Working through Kevin DeYoung’s “The Hole in Our Holiness,” I could not help but notice (a nice way of saying being hit upside the forehead) the abundance of applicable writes in the neighborhood this week, works that really have me thinking, such as…
JS Park writes, “Instead of your normal Sunday high, you kind of get a headache from that thrashing electric guitar. The drums pierce you. The lead singer turns back to yell a cue at the pianist; the bass guy checks his watch; the back-up singer turns to cough. You’re taken out of the illusion and you see everything exactly as it is: and how it’s not supposed to be.”

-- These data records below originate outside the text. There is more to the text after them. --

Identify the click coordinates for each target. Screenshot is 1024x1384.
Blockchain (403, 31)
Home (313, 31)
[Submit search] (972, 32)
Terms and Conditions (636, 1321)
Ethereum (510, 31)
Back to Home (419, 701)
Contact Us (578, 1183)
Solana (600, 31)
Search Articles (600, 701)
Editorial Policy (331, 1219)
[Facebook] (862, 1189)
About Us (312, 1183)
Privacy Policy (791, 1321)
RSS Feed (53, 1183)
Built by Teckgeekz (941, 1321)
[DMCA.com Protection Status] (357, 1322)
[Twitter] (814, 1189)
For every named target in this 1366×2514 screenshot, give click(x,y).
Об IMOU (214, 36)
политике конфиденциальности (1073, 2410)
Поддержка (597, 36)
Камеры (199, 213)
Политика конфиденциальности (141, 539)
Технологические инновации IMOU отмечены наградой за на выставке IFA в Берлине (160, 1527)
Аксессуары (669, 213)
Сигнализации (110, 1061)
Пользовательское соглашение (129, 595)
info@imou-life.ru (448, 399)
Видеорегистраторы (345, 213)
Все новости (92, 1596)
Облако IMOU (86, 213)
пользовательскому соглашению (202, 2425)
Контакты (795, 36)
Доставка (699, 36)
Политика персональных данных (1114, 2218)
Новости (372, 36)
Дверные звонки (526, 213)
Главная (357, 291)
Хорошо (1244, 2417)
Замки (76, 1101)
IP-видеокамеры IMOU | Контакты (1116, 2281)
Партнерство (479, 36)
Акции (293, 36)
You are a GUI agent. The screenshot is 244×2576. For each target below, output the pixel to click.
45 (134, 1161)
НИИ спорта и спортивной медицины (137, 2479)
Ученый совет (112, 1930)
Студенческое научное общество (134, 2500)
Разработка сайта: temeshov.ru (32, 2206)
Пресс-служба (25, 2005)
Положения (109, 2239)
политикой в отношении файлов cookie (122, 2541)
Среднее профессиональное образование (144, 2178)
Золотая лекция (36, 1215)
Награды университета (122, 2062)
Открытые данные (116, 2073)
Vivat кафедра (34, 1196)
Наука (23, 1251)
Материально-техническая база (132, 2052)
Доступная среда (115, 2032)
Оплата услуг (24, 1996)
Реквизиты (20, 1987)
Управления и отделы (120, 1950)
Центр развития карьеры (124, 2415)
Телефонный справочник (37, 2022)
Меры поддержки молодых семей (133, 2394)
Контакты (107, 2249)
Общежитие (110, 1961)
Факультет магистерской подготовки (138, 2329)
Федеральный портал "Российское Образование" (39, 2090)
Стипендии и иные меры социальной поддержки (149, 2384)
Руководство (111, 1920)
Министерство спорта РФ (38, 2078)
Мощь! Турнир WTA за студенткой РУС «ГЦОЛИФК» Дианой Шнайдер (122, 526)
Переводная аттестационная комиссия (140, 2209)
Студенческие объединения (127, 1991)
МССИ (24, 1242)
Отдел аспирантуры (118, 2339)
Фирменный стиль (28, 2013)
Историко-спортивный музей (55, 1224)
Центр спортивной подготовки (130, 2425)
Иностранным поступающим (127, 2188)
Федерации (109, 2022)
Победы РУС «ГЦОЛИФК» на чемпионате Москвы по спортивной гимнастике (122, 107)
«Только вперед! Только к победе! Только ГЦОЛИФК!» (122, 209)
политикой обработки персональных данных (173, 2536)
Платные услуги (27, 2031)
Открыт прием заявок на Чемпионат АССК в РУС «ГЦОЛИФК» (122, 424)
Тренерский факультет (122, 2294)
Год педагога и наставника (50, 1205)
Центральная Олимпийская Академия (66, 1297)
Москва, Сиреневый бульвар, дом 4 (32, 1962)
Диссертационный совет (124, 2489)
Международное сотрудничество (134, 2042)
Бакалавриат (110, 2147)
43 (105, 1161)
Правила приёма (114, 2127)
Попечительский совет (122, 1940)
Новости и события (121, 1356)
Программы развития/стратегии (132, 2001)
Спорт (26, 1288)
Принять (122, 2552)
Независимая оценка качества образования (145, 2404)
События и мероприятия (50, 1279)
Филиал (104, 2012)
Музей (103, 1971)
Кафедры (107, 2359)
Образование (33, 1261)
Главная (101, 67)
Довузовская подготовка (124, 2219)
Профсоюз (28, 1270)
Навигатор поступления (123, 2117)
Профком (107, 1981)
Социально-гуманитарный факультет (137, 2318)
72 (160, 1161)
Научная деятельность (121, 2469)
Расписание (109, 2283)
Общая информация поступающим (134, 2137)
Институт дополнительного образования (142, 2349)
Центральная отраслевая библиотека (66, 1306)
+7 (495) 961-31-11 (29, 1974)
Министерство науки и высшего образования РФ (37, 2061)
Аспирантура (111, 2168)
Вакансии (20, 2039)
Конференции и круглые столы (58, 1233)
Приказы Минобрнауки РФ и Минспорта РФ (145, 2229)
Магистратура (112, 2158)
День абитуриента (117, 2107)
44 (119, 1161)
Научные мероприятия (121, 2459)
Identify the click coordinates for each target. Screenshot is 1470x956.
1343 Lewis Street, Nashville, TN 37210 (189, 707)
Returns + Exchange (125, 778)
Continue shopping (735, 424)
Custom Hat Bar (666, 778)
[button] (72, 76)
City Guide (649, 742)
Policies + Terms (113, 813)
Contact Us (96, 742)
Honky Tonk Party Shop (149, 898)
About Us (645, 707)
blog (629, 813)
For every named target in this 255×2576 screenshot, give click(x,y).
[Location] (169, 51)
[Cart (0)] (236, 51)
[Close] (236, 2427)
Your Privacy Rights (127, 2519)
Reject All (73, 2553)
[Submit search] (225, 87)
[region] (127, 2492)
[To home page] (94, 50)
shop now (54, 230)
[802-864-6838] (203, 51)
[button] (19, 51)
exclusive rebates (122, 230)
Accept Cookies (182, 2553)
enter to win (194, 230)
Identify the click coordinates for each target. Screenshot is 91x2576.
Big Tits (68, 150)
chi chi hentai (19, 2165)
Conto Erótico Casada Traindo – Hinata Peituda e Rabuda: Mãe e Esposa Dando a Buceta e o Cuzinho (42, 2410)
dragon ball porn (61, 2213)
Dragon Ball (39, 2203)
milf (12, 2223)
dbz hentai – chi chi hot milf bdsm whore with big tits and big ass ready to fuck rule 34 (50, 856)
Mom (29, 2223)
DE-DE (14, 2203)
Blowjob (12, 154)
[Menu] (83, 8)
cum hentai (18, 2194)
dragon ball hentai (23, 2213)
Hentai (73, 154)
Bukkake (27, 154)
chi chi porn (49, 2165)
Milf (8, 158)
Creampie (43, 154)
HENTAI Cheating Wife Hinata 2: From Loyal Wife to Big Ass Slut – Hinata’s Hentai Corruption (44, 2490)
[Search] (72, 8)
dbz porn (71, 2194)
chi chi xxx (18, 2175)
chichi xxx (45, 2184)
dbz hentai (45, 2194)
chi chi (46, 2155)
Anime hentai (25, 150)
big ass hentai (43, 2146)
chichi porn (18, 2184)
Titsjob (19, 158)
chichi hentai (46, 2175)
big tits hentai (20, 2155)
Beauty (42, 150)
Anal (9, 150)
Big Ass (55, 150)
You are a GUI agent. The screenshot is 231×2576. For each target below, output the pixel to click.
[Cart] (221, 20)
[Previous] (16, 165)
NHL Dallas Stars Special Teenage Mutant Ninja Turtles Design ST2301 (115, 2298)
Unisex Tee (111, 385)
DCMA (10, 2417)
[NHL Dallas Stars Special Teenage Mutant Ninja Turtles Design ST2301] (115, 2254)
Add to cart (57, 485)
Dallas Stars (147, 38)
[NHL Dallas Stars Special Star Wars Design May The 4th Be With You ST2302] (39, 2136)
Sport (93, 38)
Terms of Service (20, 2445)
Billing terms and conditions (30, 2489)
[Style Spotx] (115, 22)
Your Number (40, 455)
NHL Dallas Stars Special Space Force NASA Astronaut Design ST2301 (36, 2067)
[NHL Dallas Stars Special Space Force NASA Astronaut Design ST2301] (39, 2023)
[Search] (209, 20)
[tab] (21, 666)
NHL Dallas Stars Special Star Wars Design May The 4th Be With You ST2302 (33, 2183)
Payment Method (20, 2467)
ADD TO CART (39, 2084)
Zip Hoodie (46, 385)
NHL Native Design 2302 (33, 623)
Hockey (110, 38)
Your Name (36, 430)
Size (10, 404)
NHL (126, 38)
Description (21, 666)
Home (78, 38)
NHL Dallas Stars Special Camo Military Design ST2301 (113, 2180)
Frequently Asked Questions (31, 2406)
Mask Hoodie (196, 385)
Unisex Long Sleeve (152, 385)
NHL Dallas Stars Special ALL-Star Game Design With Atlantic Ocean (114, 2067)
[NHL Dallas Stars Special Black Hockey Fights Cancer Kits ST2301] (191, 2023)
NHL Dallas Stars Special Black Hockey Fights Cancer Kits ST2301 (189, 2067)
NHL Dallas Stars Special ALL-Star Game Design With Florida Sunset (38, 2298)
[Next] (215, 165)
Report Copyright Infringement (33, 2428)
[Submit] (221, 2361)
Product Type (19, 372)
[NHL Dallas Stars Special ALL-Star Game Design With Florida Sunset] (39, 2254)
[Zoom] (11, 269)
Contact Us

Contrary to how this isolated paragraph reads, the author isn’t attacking methods of worship, or even modernized instruments of praise… he’s simply questioning what’s in the hearts of professing believers today, much as Jesus once did of the religious folk of His day.
Park continues, “…we turn from one program to a slightly better one, and we ease our conscience just a little longer. If you read the Bible as literally as possible, then the truth is obvious: almost none of the churches anywhere have got it right. We’re talking bleak, dismal, and woefully hopeless: picture an apocalyptic tumbleweed.”
To test the reality of his conclusion, the author adds, “The church today would hesitate to allow in a Middle Eastern homeless single guy drinking wine while talking to women at the water fountain and flipping tables at the gift shop yelling at the staff — because Jesus is a bit too real.” You can read the entire article here at The Way Everlasting.
It appears Mr. Park doesn’t hold this position alone, as a quick journey around the web shows.
Steven Sawyer, author of the site For His Glory, asks, “Is the church in our culture acting more like the Bride of Christ or a twenty-dollar harlot?”
The repetitive find of these and others is that the systemic failure has a root cause. The Casey’s may have captured it well.
Casey Lewis inquires, “Who is sitting on the throne in your life?” …to which he acknowledges, “Jesus is supposed to be our Lord.”
Finally, Casey Hobbs considers The Twin Evils of Light Beer and Light Christianity. There he finds, “Christianity light will always hold a lure for us but it will never bring us life. It is, in the words of Michael Horton, Christianity without Christ. In the end, it always reveals itself for what it is, a lousy knock-off of the real thing.”
By the way, Kevin DeYoung’s revelation of the ‘hole that exists in our holiness’ is to conclude that we really don’t care much about holiness anymore… even though we’re commanded to be so.